Only the lines with "right" in the entries below belong in the answer; please copy them.

EXCERPTED RECORDS START

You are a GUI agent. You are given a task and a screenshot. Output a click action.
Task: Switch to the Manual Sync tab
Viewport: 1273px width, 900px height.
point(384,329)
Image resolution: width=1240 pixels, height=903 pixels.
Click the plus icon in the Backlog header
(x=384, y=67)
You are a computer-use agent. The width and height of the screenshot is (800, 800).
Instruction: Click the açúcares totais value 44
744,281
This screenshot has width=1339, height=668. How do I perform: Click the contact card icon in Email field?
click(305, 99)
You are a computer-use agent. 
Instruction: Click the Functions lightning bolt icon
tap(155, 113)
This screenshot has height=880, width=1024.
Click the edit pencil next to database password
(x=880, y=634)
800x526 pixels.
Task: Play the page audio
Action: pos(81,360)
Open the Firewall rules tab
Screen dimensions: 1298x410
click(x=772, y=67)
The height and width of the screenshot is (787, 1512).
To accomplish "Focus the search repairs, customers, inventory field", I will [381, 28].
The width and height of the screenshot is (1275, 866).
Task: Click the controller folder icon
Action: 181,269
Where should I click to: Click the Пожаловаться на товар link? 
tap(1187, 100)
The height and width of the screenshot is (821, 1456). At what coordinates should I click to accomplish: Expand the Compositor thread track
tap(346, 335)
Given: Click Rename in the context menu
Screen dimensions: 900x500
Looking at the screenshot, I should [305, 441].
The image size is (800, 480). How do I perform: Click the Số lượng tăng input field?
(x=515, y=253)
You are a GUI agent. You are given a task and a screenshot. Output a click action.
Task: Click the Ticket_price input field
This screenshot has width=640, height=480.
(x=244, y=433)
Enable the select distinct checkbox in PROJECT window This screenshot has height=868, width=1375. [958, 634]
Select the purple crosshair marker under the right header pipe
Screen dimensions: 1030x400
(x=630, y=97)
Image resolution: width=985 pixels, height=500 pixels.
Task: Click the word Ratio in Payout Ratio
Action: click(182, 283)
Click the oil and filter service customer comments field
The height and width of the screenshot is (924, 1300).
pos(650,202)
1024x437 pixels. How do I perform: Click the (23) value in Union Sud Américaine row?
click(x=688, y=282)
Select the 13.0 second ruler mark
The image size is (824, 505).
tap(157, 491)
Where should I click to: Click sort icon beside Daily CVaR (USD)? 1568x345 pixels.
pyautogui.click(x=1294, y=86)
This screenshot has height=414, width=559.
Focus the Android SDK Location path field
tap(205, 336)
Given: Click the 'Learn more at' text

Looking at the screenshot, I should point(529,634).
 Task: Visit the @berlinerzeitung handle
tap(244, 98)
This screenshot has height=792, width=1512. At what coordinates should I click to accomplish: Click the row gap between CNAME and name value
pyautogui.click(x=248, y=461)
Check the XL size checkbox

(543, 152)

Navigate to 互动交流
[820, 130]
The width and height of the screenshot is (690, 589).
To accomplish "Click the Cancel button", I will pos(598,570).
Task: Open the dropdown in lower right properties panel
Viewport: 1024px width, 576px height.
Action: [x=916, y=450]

EXCERPTED RECORDS END

### ANSWER TO THIS PROBLEM
Select the purple crosshair marker under the right header pipe
Task: Open the dropdown in lower right properties panel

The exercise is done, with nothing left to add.